Is there any way to verify that these drives are getting all 4 PCIe lanes? Feels like they’re missing one or two.

I haven’t write tested them, I guess I could offline them in zfs, do a write test, then online them and resilver.

dmidecode wasn’t much use as it doesn’t seem to break out bifurcated devices.

Moving drives around in this setup isn’t terribly convenient as to testing if the problem follows the particular x4 port on the adapter cards, drive, and I’ve only got one more x16 slot empty I could move a card to, I’m just hoping someone else might have a less invasive idea.

You have garbage collection etc in the background so that might affect your results specially if you only have one iteration.

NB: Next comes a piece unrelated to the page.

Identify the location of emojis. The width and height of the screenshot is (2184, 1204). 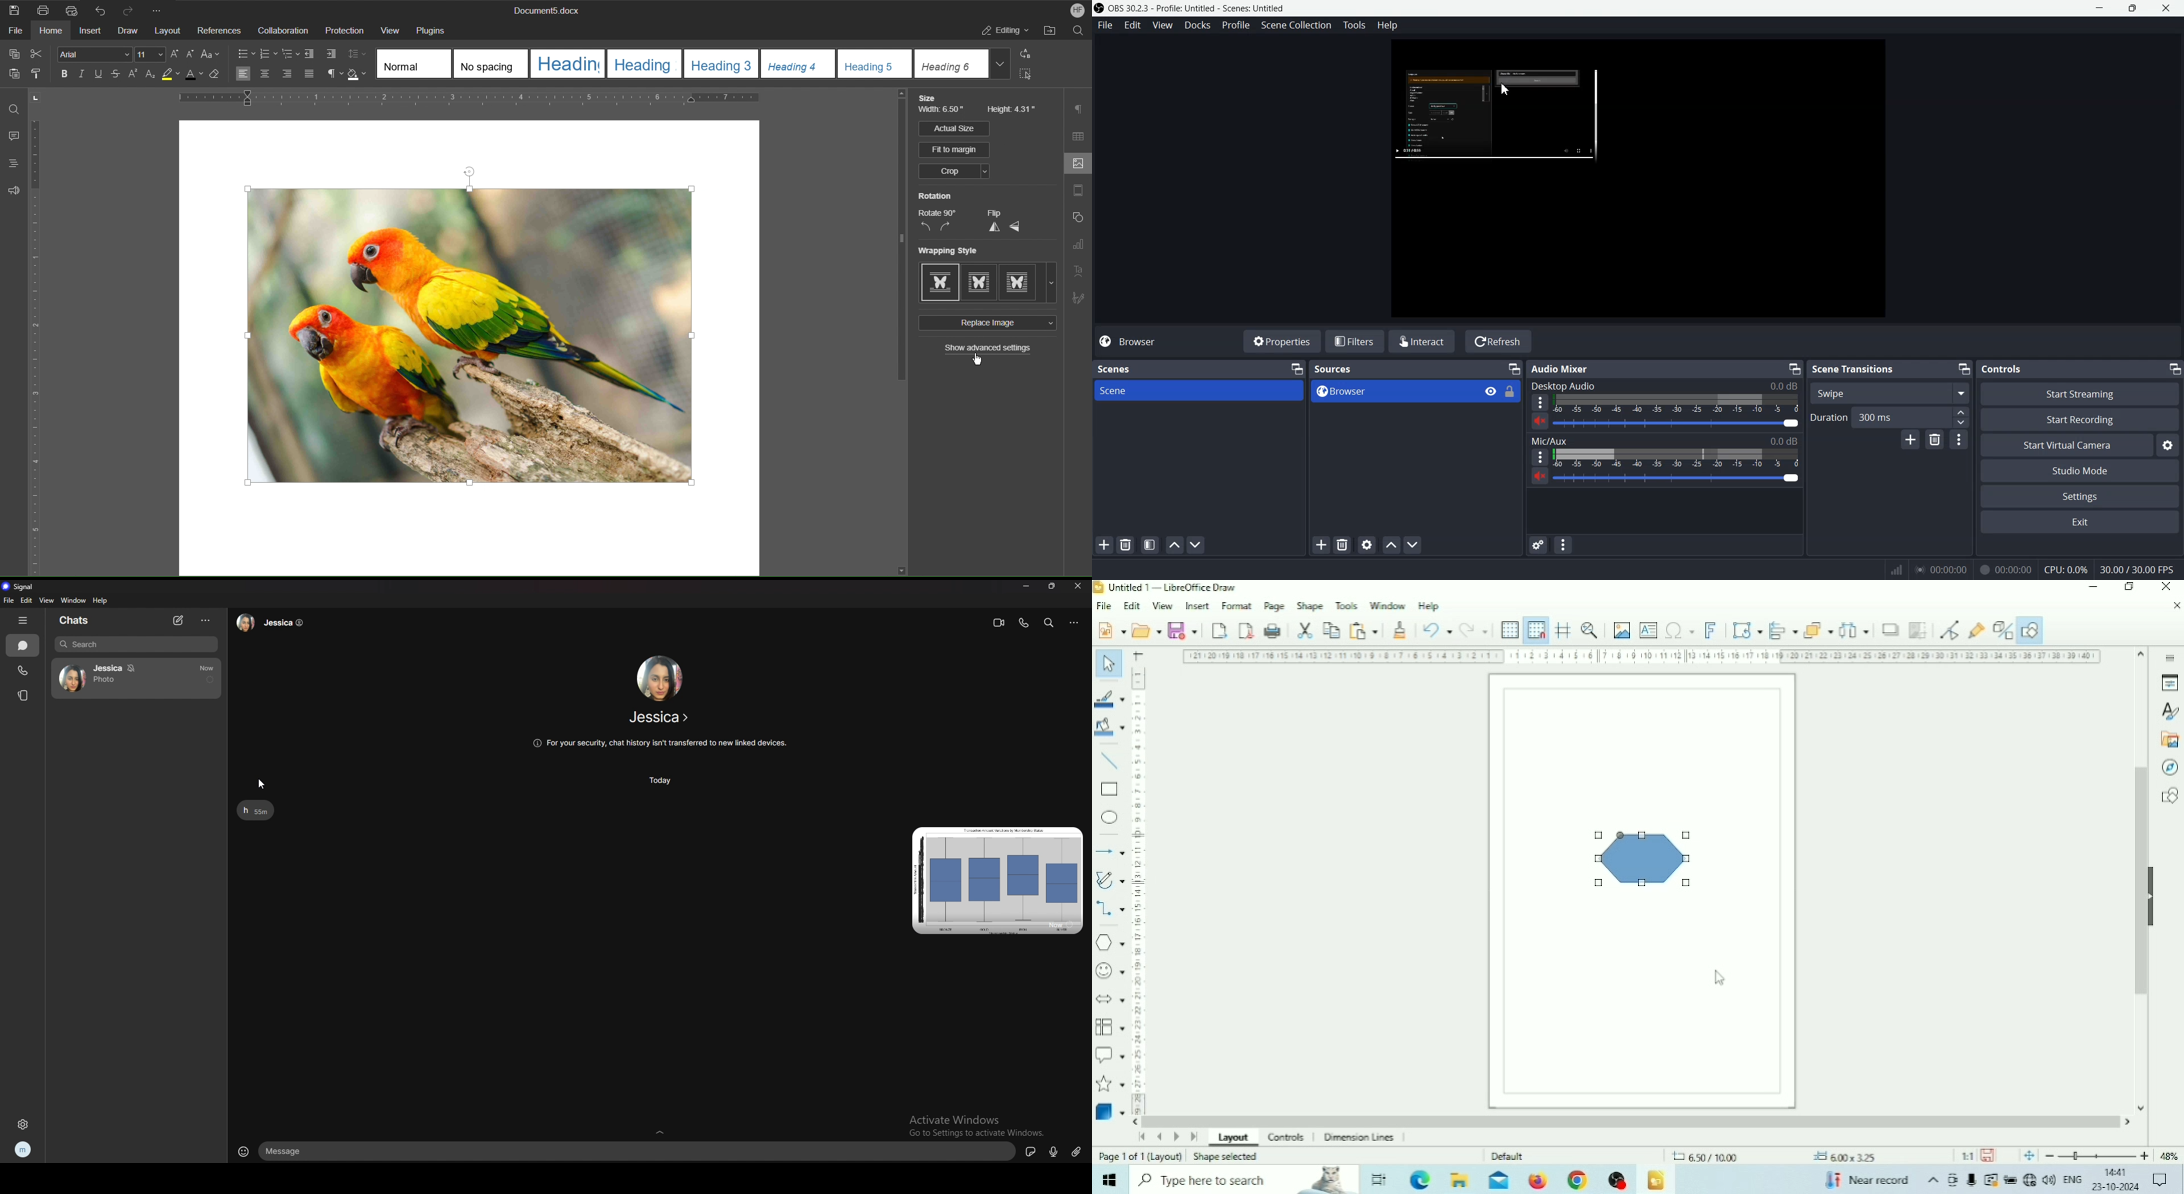
(243, 1151).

Oh I should have mentioned I ran this numerous times, particularly on the optanes, and the optanes don’t exactly do GC in any meaningful way.

Oh and these are strictly read tests so no GC in any sense

This topic was automatically closed 273 days after the last reply. New replies are no longer allowed.